Travel Log 14 “Rites of Separation” Brenda Kittredge. Lugano, Switzerland

Slimbach’s quote perfectly describes the journey I have experienced this semester. As I look back on my journey abroad it is not the places that stand out, but rather my personal journey. I think when most study abroad students, including myself, prepare for their travels they expect some of the cultural differences and prepare for many of the changes in their surroundings. However, we are often not prepared for the change in ourselves. People can tell you how travel affects you until your ears bleed but until you fully experience it for yourself, you won’t understand the magnitude.

The amount that one grows when abroad can be hard to measure and often hard to see. Since it is a change in yourself, it often goes unnoticed. However, when you step back and look at your journey as a whole you get a much better idea of just how far you have come.

One interesting way to mark progress is to see how your ideas of a global citizen and how your actions as a global citizen have changed. When I began the semester I didn’t know what it meant to be a global citizen. I remember thinking to myself ‘Well we are all on this planet and we are all citizens so wouldn’t that make all of us global citizens?” That logic could not have been further from the truth. Using my initial logic I did not acknowledge the time, effort, and desire that needs to be dedicated to becoming a global citizen. Being a global citizen is a responsibility. It requires you to consistently put effort into relating to your surroundings and the world far beyond them. It involves significant levels of respect and tolerance. It involves recognizing and standing up for injustice. Global citizenship is not a right for everyone. It is a learned practice that develops through deep and reflective cultural immersion.

As I prepare to leave Switzerland, I am far more of a global citizen than the day I arrived. I have developed a global perspective and feel the responsibility of respect, tolerance, and justice that come with this mindset.

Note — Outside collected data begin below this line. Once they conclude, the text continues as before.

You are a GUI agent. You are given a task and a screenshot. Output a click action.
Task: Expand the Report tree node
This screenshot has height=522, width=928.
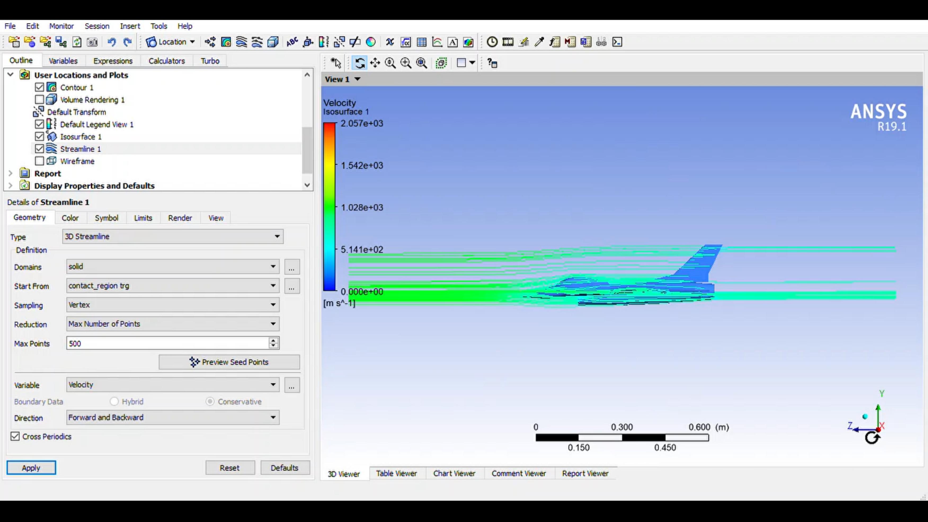[10, 173]
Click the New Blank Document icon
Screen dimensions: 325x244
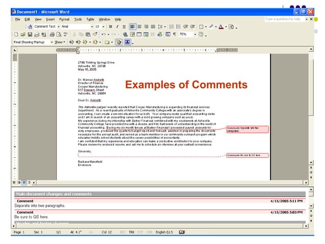point(16,34)
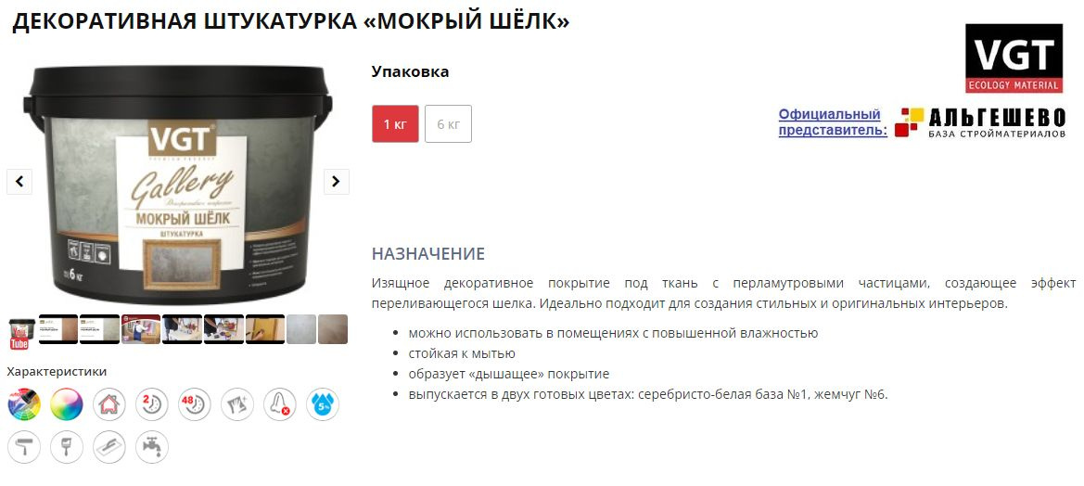Image resolution: width=1084 pixels, height=486 pixels.
Task: Click the paint roller application icon
Action: pyautogui.click(x=24, y=447)
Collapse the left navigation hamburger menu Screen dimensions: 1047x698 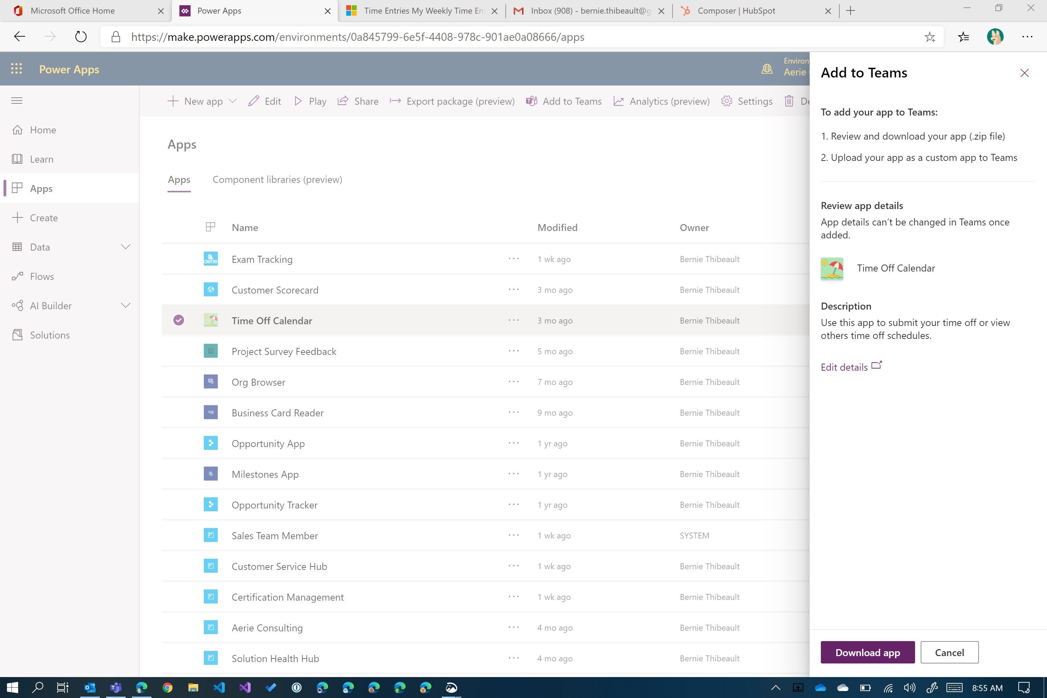[x=17, y=101]
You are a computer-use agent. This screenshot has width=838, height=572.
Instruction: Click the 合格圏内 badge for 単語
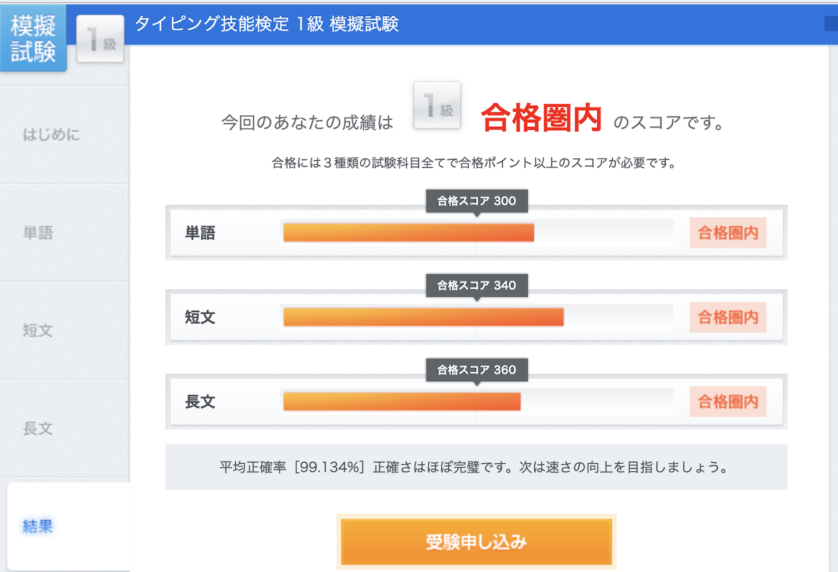(x=727, y=233)
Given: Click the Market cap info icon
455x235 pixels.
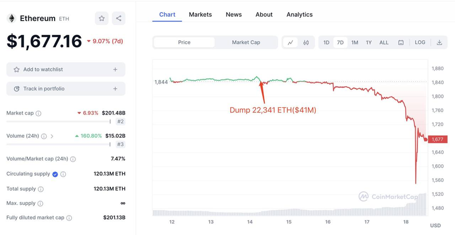Looking at the screenshot, I should coord(39,113).
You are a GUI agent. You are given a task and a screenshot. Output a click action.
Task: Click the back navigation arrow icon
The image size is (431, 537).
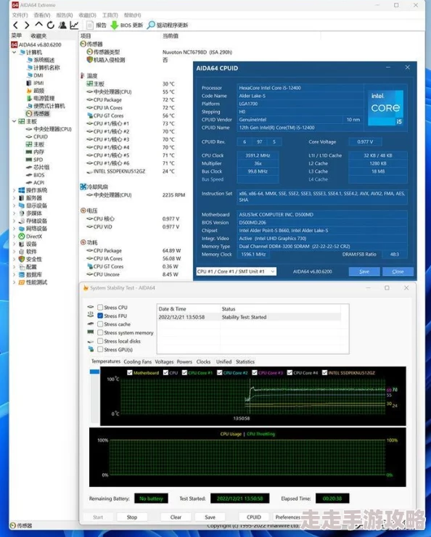pyautogui.click(x=16, y=25)
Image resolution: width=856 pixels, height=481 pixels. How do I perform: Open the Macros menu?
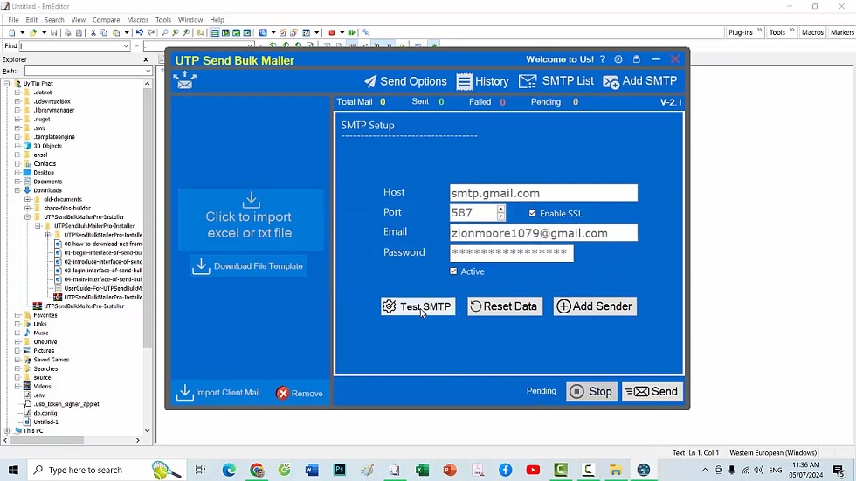point(137,20)
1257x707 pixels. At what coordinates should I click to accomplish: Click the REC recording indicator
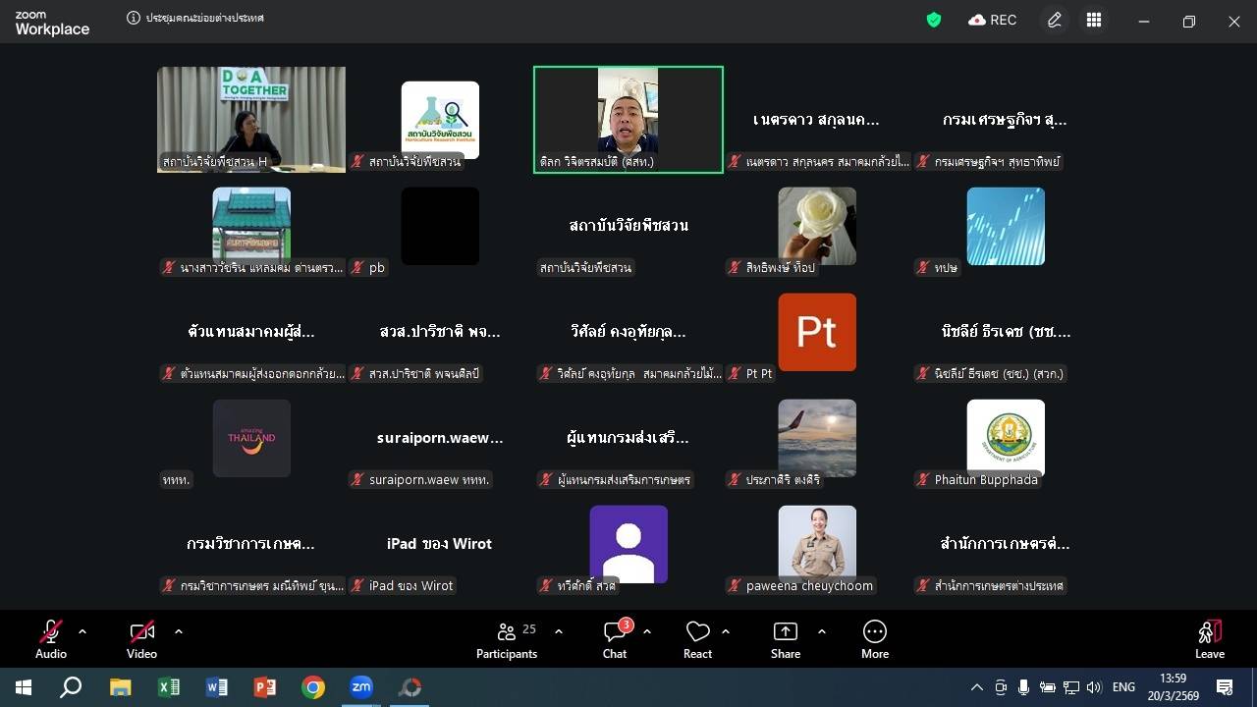coord(992,20)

It is hard to imagine that my four months here have come to an end. It will be incredibly difficult to leave. There are so many things about Switzerland itself that I will truly miss. It will also be challenging to leave all the people I met this semester knowing that we are all heading in different directions. I have developed strong emotional ties to this place and it is hard to wonder when or whether I will be able to return. However, I am so thankful for this opportunity. As the end draws near it is gives me the time to think ahead to how these changes will shape my life. We all have to return home, often to an environment that feels like little has changed. I am lucky enough to have to opportunity to continue my journey abroad. As I adventure to New Zealand I will have a completely different, but hopefully equally as rewarding experience. Having gone through this class and learning about the global community and communitas and knowing the importance of the reflection process I feel more equipped to take on this second semester abroad.